Penguins swim free after successful rehabilitation

Wednesday, 13 February, 2008
Yarmouth Port, Mass
A total of 163 Magellanic penguins waddled into the South Atlantic waters after spending a few weeks getting clean and healthy following an oil spill in Patagonia, Argentina. IFAW (the International Fund for Animal Welfare – successfully rehabilitated and released these and other oiled seabirds affected by the mystery spill that occurred last December 26th.
IFAW worked with local group Fundación Patagonia Natural (FPN) and the Argentine government in the rescue of 200 threatened Magellanic penguins and other birds including Steamer ducks, Silvery grebes, cormorants and Great grebes reaching a total of 642 birds treated.

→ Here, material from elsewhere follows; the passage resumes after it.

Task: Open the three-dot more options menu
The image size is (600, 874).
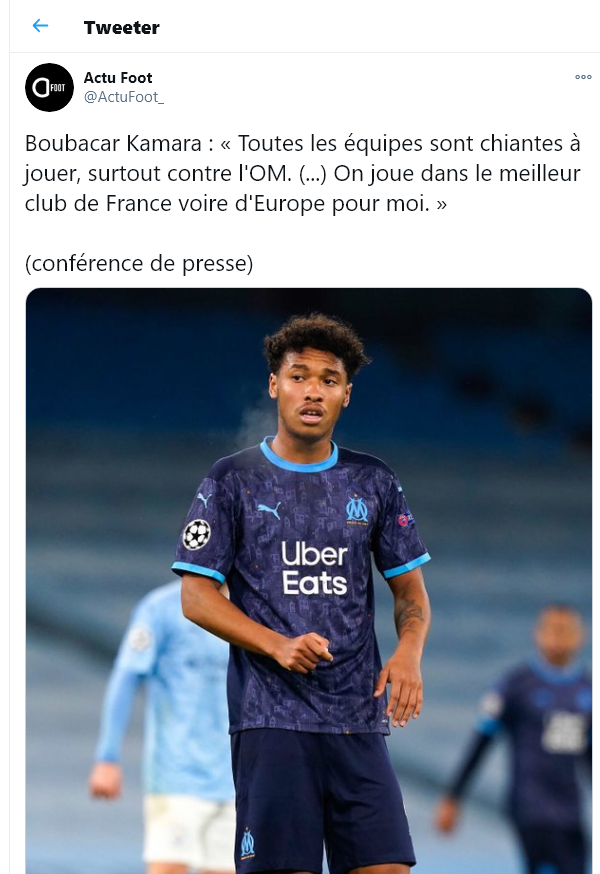Action: [583, 77]
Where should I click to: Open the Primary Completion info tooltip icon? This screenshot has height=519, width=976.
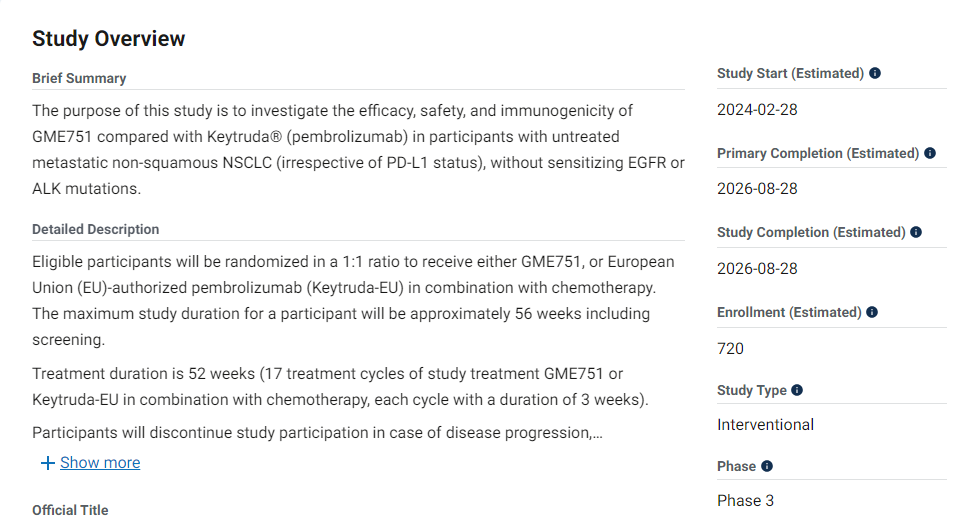tap(930, 153)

“This is not the first time we have been asked to work alongside the staff of FPN to fight the scourge of oil pollution, and the threat to the wonderful wildlife of this region,” said IFAW Manager Ian Robinson. “Through good teamwork between IFAW and FPN, and strong government support, we are delighted to be able to return so many birds to the wild, which otherwise would have died.  This combined effort not only saved affected birds from suffering, but also helps the conservation of their species.”
As the operations in Patagonia wind down, the team of experts will disassemble the temporary shelter set up in Caleta Córdova and move north, where the remaining birds in intensive care will get further treatment in Puerto Madryn.

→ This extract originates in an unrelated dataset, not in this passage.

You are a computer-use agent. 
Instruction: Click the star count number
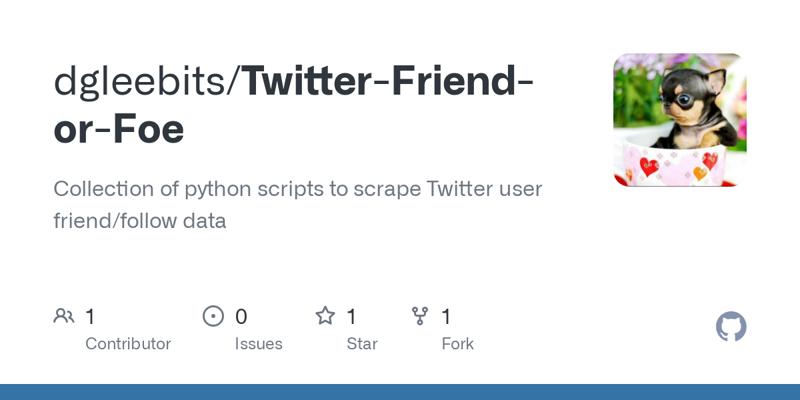click(x=351, y=317)
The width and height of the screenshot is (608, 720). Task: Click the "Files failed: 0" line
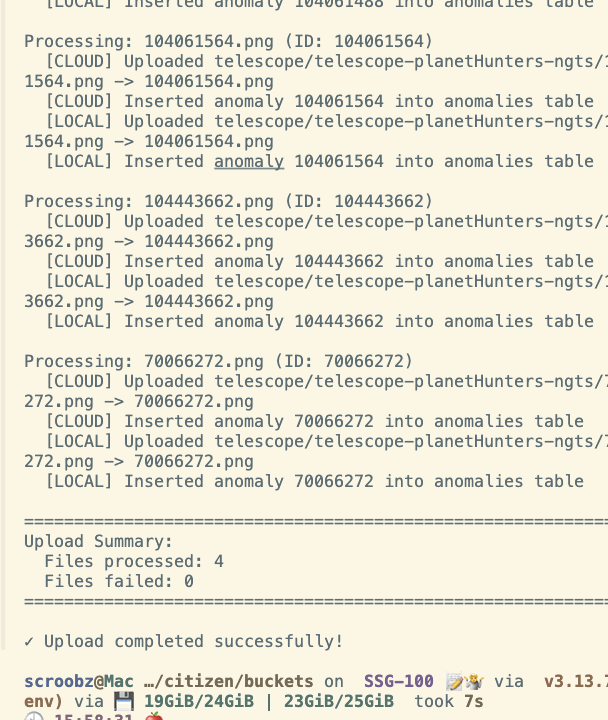click(119, 581)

A single drop of oil is sometimes enough to kill a seabird as the insulation properties of their plumage are destroyed. This spill off the coast of Argentina covered an area of 24 square kilometers in the Atlantic Ocean threatening hundreds of animals.
Year after year, hundreds of thousands of animals are affected by large spills and chronic oiling in South America and other parts of the world. Since the Exxon Valdez spill of 1989, IFAW’s oiled wildlife team works alongside local groups, rehabilitators and veterinarians aiming to provide the best achievable care for oiled wildlife globally and to develop practical and achievable prevention strategies.